中国・市場経済化過程における木材需給および流通に関する研究

陳 大夫


 本論文は中国経済の改革・開放後における林業および木材産業の市場経済化がどこまで移行したのか、その過程でどのような特徴がみられるのか、について現在利用できる林業関係の統計資料、既存の文献、および北京・上海周辺、福建省などでの実態調査に基づいて分析したものである。序章に続き5章、および終章から構成されている。
 序章では森林の重要性を指摘し、それが人々の生活を支え、特有の文化を育んできたことを述べ、中国における木材問題を明かにした。第1章では森林資源の現状を歴史的に明かにするとともに、資源の地理的分布について東北・内モンゴル林区、西南高山林区、東南低山丘陵林区の3大林区を分析し、中国における木材資源の分布の特徴として資源と人口との間に逆の相関があることを示した。
 第2章は木材生産活動について分析した。
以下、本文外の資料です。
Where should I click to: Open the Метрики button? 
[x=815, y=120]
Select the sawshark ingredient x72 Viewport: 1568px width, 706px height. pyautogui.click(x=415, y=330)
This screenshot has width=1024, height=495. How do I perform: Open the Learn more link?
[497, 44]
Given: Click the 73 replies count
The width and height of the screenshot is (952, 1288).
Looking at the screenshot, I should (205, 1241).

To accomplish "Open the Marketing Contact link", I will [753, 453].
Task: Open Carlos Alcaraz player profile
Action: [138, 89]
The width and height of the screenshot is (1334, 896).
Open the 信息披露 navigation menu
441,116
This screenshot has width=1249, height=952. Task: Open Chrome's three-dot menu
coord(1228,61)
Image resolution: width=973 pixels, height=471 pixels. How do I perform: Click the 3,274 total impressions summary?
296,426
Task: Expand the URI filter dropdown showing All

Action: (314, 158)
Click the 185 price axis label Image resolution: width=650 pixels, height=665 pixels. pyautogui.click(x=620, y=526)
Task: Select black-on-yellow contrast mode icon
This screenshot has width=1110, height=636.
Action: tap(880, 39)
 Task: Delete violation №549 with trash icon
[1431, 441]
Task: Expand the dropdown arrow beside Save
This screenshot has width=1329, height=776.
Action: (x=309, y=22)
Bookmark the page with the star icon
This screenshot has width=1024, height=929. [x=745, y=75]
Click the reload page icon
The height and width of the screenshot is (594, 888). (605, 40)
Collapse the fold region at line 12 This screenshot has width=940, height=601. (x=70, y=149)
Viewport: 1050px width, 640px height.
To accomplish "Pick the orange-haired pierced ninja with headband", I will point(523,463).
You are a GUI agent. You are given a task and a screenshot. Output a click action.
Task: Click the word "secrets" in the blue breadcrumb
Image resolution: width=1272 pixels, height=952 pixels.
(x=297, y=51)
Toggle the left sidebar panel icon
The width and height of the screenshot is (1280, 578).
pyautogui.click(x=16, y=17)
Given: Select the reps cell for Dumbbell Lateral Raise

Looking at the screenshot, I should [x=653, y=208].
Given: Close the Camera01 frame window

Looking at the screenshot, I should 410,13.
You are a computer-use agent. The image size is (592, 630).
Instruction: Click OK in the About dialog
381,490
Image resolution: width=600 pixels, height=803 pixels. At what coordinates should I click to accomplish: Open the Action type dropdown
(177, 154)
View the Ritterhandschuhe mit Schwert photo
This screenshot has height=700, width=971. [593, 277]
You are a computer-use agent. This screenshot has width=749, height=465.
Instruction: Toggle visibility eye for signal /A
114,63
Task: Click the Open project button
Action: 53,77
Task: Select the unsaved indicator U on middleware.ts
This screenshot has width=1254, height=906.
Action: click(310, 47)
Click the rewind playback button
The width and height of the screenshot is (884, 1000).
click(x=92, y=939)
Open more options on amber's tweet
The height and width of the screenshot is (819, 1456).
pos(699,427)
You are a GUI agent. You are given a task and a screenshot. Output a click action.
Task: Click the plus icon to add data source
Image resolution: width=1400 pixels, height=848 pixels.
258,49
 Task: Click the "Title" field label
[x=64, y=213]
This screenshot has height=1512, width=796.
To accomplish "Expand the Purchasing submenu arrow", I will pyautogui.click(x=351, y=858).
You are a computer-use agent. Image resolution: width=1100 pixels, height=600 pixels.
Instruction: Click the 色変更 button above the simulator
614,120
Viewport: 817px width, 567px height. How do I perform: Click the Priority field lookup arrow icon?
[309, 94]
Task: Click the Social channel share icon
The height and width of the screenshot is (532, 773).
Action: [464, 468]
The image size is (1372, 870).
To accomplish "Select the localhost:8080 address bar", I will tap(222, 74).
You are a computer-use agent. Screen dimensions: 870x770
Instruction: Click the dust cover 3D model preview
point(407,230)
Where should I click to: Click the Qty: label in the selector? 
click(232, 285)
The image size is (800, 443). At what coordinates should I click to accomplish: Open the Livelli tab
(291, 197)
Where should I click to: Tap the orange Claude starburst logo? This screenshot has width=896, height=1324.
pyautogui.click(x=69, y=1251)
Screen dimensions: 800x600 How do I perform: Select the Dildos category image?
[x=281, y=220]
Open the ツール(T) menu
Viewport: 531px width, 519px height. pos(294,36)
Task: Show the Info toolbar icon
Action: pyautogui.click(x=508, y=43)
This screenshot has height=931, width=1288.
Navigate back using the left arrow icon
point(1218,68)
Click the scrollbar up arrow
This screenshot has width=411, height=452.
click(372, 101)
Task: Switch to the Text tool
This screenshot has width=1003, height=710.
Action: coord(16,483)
森林の所有は全て国有と集団所有からなっているが、その経営・利用形態はさまざまで、これが木材生産や林産物の供給に影響を与える大きな要素になっている。国家が所有・管理している森林が国有林で、そこには国有林区林業局がおかれ国家の計画に基づいて生産を行っている。また、集団所有林(集体林区)は構成員の全体所有であり、構成員が所有権限、使用権と支配権をもっている。国家は集団所有の経営体に対して指導的な計画を下すのみである。この二つの生産主体の生産実態を95年資料に基づき分析し、国有林区の非統制材の増加、南方集体林区における商品材の増加を明かにするとともに、市場経済化における運輸の重要性を指摘した。また、木材加工産業の実態については国有林区や集体林区における巨大木材国営企業群と、かたや農村部の零細な郷鎮企業とが併存する構造であることを明かにした。しかし、国営企業群が大きな変革の中にあることは第4章の個別実態分析で解明される。
 第3章は木材流通の展開過程の分析で、人民公社体制の確立から解体までの中央指令的計画下の展開、70年代末からの改革・開放によって市場システムが浸透する過程、さらにそれが三つのクラスの木材市場の整備によって国内市場の統一化が図られる現段階の3期に区分し解明した。第1期には社会主義社会の実現のために木材商品の生産流通が一元化される時期で、国家経済の発展計画のもとに「統一調達・統一販売」が実施された。国家は木材の自由な取引を規制し、自由な木材市場を厳しく統制するとともに、国家が木材価格を定め、この価格の算定にあたっては森林造成に必要な再生産費用を参入しなかった。価格が低く抑えられたために、木材を効率的に利用しようというインセンティブが加工局面で働かず、また伐採跡地の更新も進まないという状況をもたらした。第2期は商品経済への移行期で、木材流通は国家計画によって調整されるものと、市場メカニズムによって調整されるものとが併存する。価格も国家固定価格と自由市場価格の二重価格になる。生産局面では集団所有の森林を林家や農家に分けて請負管理させたり(責任山)、はげ山や荒廃地を請負造林させたり、さらに集団所有の里山を「自留山」として農家に分け経営させた。国有林区では国家の所有権を残したまま、企業と請負契約を結び、企業の責任、権利、利益関係を明確にし、企業のインセンティブを引き出そうとした。第3期は90年代改革の時期で、社会主義市場経済の確立を目指し、その目標は「国有企業の民営化、国内統一市場の形成」におかれた。そこでは国営企業が経営自主権をもつ企業へ改革が進む一方、全国統一的な市場を整備することが重要な課題であり、これまでの林業部、物資部系統の国営流通企業を通ずる流通と競争するチャンネルをつくることが必要であった。国家クラスの木材市場の北京国家木材交易市場や省クラスの木材市場をこのような視点から分析した。
 第4章は市場経済化がどの程度進展しているかを、実態調査をもとに分析した。・近年における木材消費構造の変化について、改革・開放政策が工業の発展、都市部への人口集中をもたらし、都市開発・建築ブームが木材市場へ波及している実態について詳しく分析した。・流通の実態を北京建材街で分析し、それが所得の中下層、すなわち一般庶民向けの建材商店街であるとし、これを支えているのが国有林区の中小工場と郷鎮企業であることを明かにした。・福建省での調査では、国営企業の民営化の実態を組織の変化を通して明かにした。そこでは株式総会が最も重視される組織であること、総会のもとに役員会が、さらにそれをチェックする監事会が置かれていること、役員会から選出される総経理が各部局を取り仕切っていること、「政企分離」が実施されていることなどを指摘した。・さらに産地における丸太の生産流通の担い手 − 林場、采購站(産地集荷問屋)、貯木場の競争構造を明かにした。
 第5章は木材需給の展望とそこで果たす市場経済の意義にについて明らかにし、終章は以上のまとめである。